# [Passage provided]
We hiked today to the Hagar Qim and Mnajdra Temples in Malta, through picturesque garigue, covered with fragrant thyme, wild fennel, and stunted rosemary.

It reminded me of Provence, and the landscape of Marcel Pagnol’s marvellous films, La Gloire de Mon Pere et Le Chateau de Ma Mere. A wild rabbit, a pot full of rosemary, thyme, wild fennel, wild onions and wild garlic—you see how cuisine evolves from landscape. Rabbit, incidentally, is Malta’s national dish, and we had some superb rabbit yesterday, with Maltese ftira, bread smeared with olive oil, baked with a stuffing of roast chicken, tomatoes, garlic and onions.

I like Malta. I love their food, and their immense tenderness to children, a trait they share with other Mediterranean cultures like Spain and Italy. And perhaps having lived through a magical period of being a bambino or nina, smiled at and petted by all, contributes to a warm, friendly, good-natured society, as these petted children expect the best of the world, and, in general, the world and people and life correspond to our expectations.

The megalithic temples were amazing: the world’s oldest free-standing structures, about 5000 years old, 500 years older than the pyramids, were constructed by the entire population of Neolithic Malta, estimated to be 5000 people.

Part of the temple complex at Ħaġar Qim.

Part of the temple complex at Ħaġar Qim.

Excerpt from a data file:
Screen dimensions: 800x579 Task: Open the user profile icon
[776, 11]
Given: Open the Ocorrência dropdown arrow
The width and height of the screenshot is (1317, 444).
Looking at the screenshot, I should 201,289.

# [Tasks]
A: In the Malta travel passage, what is named as Malta's national dish?
B: Rename "children" to "youngsters" in the part of the Malta travel passage that begins at the words "I like Malta." and stops after "be 5000 people.", then write that part out again.
None of the data is needed here.

# [Exercise responses]
A: Rabbit.

B:
I like Malta. I love their food, and their immense tenderness to youngsters, a trait they share with other Mediterranean cultures like Spain and Italy. And perhaps having lived through a magical period of being a bambino or nina, smiled at and petted by all, contributes to a warm, friendly, good-natured society, as these petted youngsters expect the best of the world, and, in general, the world and people and life correspond to our expectations.

The megalithic temples were amazing: the world’s oldest free-standing structures, about 5000 years old, 500 years older than the pyramids, were constructed by the entire population of Neolithic Malta, estimated to be 5000 people.